ACTIVITY:
Your answer should contain every line of the records, transcribed word for word.

RECORDS TO USE START

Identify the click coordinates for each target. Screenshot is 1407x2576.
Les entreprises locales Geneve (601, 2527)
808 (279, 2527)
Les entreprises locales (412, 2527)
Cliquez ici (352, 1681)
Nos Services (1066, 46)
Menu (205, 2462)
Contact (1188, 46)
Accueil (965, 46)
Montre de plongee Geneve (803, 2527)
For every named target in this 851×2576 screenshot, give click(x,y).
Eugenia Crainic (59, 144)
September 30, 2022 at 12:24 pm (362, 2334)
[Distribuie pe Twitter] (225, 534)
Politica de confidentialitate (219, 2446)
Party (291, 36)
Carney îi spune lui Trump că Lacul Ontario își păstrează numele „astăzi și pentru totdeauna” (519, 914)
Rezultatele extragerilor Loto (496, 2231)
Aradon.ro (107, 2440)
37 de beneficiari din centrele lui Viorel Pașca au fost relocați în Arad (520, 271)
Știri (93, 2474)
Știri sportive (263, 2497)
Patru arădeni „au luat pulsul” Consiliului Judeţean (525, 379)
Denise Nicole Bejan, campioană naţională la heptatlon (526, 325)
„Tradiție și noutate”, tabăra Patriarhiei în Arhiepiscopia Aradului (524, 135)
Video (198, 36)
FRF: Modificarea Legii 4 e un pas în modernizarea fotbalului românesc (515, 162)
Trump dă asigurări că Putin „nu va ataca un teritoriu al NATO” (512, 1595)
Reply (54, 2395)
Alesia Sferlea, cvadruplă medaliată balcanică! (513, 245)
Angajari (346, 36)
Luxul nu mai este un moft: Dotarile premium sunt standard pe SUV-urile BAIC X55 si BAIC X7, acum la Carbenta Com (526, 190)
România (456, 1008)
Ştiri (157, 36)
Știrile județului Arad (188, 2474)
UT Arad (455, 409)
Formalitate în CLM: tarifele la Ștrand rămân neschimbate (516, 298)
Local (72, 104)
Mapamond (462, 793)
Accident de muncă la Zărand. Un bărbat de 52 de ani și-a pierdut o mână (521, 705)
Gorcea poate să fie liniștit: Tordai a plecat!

RECORDS TO USE END

WRITTEN SOLUTION:
Identify the click coordinates for each target. Screenshot is 1407x2576.
Les entreprises locales Geneve (601, 2527)
808 (279, 2527)
Les entreprises locales (412, 2527)
Cliquez ici (352, 1681)
Nos Services (1066, 46)
Menu (205, 2462)
Contact (1188, 46)
Accueil (965, 46)
Montre de plongee Geneve (803, 2527)
For every named target in this 851×2576 screenshot, give click(x,y).
Eugenia Crainic (59, 144)
September 30, 2022 at 12:24 pm (362, 2334)
[Distribuie pe Twitter] (225, 534)
Politica de confidentialitate (219, 2446)
Party (291, 36)
Carney îi spune lui Trump că Lacul Ontario își păstrează numele „astăzi și pentru totdeauna” (519, 914)
Rezultatele extragerilor Loto (496, 2231)
Aradon.ro (107, 2440)
37 de beneficiari din centrele lui Viorel Pașca au fost relocați în Arad (520, 271)
Știri (93, 2474)
Știri sportive (263, 2497)
Patru arădeni „au luat pulsul” Consiliului Judeţean (525, 379)
Denise Nicole Bejan, campioană naţională la heptatlon (526, 325)
„Tradiție și noutate”, tabăra Patriarhiei în Arhiepiscopia Aradului (524, 135)
Video (198, 36)
FRF: Modificarea Legii 4 e un pas în modernizarea fotbalului românesc (515, 162)
Trump dă asigurări că Putin „nu va ataca un teritoriu al NATO” (512, 1595)
Reply (54, 2395)
Alesia Sferlea, cvadruplă medaliată balcanică! (513, 245)
Angajari (346, 36)
Luxul nu mai este un moft: Dotarile premium sunt standard pe SUV-urile BAIC X55 si BAIC X7, acum la Carbenta Com (526, 190)
România (456, 1008)
Ştiri (157, 36)
Știrile județului Arad (188, 2474)
UT Arad (455, 409)
Formalitate în CLM: tarifele la Ștrand rămân neschimbate (516, 298)
Local (72, 104)
Mapamond (462, 793)
Accident de muncă la Zărand. Un bărbat de 52 de ani și-a pierdut o mână (521, 705)
Gorcea poate să fie liniștit: Tordai a plecat!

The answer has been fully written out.